▼

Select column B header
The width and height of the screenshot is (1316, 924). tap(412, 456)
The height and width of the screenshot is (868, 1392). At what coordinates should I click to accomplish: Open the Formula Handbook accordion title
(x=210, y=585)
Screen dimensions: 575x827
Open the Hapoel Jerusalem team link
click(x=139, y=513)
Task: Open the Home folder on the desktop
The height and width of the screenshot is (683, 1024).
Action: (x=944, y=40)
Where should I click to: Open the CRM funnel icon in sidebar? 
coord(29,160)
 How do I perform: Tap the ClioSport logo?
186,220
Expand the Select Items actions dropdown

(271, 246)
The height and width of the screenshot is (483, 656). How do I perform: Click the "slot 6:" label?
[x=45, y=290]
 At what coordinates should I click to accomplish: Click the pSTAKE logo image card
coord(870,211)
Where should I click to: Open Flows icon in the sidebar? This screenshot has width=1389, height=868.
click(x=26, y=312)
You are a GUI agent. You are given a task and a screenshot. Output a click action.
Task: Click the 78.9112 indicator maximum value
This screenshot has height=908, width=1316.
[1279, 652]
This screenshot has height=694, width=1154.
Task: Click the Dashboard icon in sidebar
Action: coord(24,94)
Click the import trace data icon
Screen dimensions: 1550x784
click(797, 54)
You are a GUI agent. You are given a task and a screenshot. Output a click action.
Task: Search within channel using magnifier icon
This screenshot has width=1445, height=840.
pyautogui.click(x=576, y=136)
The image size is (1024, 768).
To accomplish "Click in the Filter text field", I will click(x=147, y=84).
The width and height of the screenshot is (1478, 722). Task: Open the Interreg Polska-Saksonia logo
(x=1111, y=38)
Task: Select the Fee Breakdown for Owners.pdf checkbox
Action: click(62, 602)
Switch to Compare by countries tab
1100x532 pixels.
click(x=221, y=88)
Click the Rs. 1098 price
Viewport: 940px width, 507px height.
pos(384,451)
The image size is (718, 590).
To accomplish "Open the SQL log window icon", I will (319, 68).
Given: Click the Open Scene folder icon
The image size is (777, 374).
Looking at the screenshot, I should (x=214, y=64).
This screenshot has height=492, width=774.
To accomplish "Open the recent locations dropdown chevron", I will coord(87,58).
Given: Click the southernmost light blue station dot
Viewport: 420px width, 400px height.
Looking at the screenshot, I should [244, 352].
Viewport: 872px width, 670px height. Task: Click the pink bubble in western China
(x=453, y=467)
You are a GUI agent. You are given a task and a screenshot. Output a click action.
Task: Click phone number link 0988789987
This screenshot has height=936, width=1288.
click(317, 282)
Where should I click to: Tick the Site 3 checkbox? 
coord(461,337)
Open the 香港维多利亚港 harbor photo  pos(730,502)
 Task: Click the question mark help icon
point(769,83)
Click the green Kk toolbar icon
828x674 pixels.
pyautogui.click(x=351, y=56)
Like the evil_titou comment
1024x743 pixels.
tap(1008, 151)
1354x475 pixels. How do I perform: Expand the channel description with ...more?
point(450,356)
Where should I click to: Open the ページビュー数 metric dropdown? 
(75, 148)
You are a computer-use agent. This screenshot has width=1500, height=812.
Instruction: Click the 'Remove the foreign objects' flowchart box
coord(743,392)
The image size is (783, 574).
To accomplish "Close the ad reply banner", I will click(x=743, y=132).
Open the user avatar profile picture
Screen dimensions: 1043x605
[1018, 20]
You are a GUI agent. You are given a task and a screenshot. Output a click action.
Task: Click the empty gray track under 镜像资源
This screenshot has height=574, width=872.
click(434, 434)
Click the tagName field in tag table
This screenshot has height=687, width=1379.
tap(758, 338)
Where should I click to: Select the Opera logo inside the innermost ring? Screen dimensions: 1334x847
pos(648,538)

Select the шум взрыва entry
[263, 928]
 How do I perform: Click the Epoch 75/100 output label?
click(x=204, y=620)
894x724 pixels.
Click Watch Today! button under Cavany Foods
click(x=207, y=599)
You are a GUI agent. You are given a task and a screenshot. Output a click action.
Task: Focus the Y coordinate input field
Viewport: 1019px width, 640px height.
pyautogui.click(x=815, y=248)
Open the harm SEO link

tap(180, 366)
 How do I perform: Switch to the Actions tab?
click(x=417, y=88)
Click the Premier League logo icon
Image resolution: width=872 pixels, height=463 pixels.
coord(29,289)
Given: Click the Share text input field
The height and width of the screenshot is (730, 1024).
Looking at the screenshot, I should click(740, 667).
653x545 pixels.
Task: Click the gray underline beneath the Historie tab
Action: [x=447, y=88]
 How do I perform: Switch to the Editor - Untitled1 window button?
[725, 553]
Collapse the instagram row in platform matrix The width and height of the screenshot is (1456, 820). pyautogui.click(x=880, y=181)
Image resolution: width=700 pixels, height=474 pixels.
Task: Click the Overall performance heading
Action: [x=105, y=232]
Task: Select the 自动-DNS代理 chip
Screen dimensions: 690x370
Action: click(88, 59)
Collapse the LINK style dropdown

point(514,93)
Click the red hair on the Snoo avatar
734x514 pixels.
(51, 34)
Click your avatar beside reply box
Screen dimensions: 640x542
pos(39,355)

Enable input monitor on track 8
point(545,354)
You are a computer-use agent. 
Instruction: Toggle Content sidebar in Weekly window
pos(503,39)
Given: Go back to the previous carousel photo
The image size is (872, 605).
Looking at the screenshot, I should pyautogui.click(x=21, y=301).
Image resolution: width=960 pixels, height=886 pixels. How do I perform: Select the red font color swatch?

▲

* Exercise
Go back to the listing above and please repeat it exactly.

* Your response
Select column B header
The width and height of the screenshot is (1316, 924). tap(412, 456)
The height and width of the screenshot is (868, 1392). At what coordinates should I click to accomplish: Open the Formula Handbook accordion title
(x=210, y=585)
Screen dimensions: 575x827
Open the Hapoel Jerusalem team link
click(x=139, y=513)
Task: Open the Home folder on the desktop
The height and width of the screenshot is (683, 1024).
Action: (x=944, y=40)
Where should I click to: Open the CRM funnel icon in sidebar? 
coord(29,160)
 How do I perform: Tap the ClioSport logo?
186,220
Expand the Select Items actions dropdown

(271, 246)
The height and width of the screenshot is (483, 656). How do I perform: Click the "slot 6:" label?
[x=45, y=290]
 At what coordinates should I click to accomplish: Click the pSTAKE logo image card
coord(870,211)
Where should I click to: Open Flows icon in the sidebar? This screenshot has width=1389, height=868.
click(x=26, y=312)
You are a GUI agent. You are given a task and a screenshot. Output a click action.
Task: Click the 78.9112 indicator maximum value
This screenshot has height=908, width=1316.
[1279, 652]
This screenshot has height=694, width=1154.
Task: Click the Dashboard icon in sidebar
Action: coord(24,94)
Click the import trace data icon
Screen dimensions: 1550x784
click(797, 54)
You are a GUI agent. You are given a task and a screenshot. Output a click action.
Task: Search within channel using magnifier icon
This screenshot has width=1445, height=840.
pyautogui.click(x=576, y=136)
The image size is (1024, 768).
To accomplish "Click in the Filter text field", I will click(x=147, y=84).
The width and height of the screenshot is (1478, 722). Task: Open the Interreg Polska-Saksonia logo
(x=1111, y=38)
Task: Select the Fee Breakdown for Owners.pdf checkbox
Action: click(62, 602)
Switch to Compare by countries tab
1100x532 pixels.
click(x=221, y=88)
Click the Rs. 1098 price
Viewport: 940px width, 507px height.
pos(384,451)
The image size is (718, 590).
To accomplish "Open the SQL log window icon", I will (319, 68).
Given: Click the Open Scene folder icon
The image size is (777, 374).
Looking at the screenshot, I should (x=214, y=64).
This screenshot has height=492, width=774.
To accomplish "Open the recent locations dropdown chevron", I will coord(87,58).
Given: Click the southernmost light blue station dot
Viewport: 420px width, 400px height.
Looking at the screenshot, I should [244, 352].
Viewport: 872px width, 670px height. Task: Click the pink bubble in western China
(x=453, y=467)
You are a GUI agent. You are given a task and a screenshot. Output a click action.
Task: Click phone number link 0988789987
This screenshot has height=936, width=1288.
click(317, 282)
Where should I click to: Tick the Site 3 checkbox? 
coord(461,337)
Open the 香港维多利亚港 harbor photo  pos(730,502)
 Task: Click the question mark help icon
point(769,83)
Click the green Kk toolbar icon
828x674 pixels.
pyautogui.click(x=351, y=56)
Like the evil_titou comment
1024x743 pixels.
tap(1008, 151)
1354x475 pixels. How do I perform: Expand the channel description with ...more?
point(450,356)
Where should I click to: Open the ページビュー数 metric dropdown? 
(75, 148)
You are a computer-use agent. This screenshot has width=1500, height=812.
Instruction: Click the 'Remove the foreign objects' flowchart box
coord(743,392)
The image size is (783, 574).
To accomplish "Close the ad reply banner", I will click(x=743, y=132).
Open the user avatar profile picture
Screen dimensions: 1043x605
[1018, 20]
You are a GUI agent. You are given a task and a screenshot. Output a click action.
Task: Click the empty gray track under 镜像资源
This screenshot has height=574, width=872.
click(434, 434)
Click the tagName field in tag table
This screenshot has height=687, width=1379.
tap(758, 338)
Where should I click to: Select the Opera logo inside the innermost ring? Screen dimensions: 1334x847
pos(648,538)

Select the шум взрыва entry
[263, 928]
 How do I perform: Click the Epoch 75/100 output label?
click(x=204, y=620)
894x724 pixels.
Click Watch Today! button under Cavany Foods
click(x=207, y=599)
You are a GUI agent. You are given a task and a screenshot. Output a click action.
Task: Focus the Y coordinate input field
Viewport: 1019px width, 640px height.
pyautogui.click(x=815, y=248)
Open the harm SEO link

tap(180, 366)
 How do I perform: Switch to the Actions tab?
click(x=417, y=88)
Click the Premier League logo icon
Image resolution: width=872 pixels, height=463 pixels.
coord(29,289)
Given: Click the Share text input field
The height and width of the screenshot is (730, 1024).
Looking at the screenshot, I should click(740, 667).
653x545 pixels.
Task: Click the gray underline beneath the Historie tab
Action: [x=447, y=88]
 How do I perform: Switch to the Editor - Untitled1 window button?
[725, 553]
Collapse the instagram row in platform matrix The width and height of the screenshot is (1456, 820). pyautogui.click(x=880, y=181)
Image resolution: width=700 pixels, height=474 pixels.
Task: Click the Overall performance heading
Action: [x=105, y=232]
Task: Select the 自动-DNS代理 chip
Screen dimensions: 690x370
Action: click(88, 59)
Collapse the LINK style dropdown

point(514,93)
Click the red hair on the Snoo avatar
734x514 pixels.
(51, 34)
Click your avatar beside reply box
Screen dimensions: 640x542
pos(39,355)

Enable input monitor on track 8
point(545,354)
You are a computer-use agent. 
Instruction: Toggle Content sidebar in Weekly window
pos(503,39)
Given: Go back to the previous carousel photo
The image size is (872, 605).
Looking at the screenshot, I should pyautogui.click(x=21, y=301).
Image resolution: width=960 pixels, height=886 pixels. How do I perform: Select the red font color swatch?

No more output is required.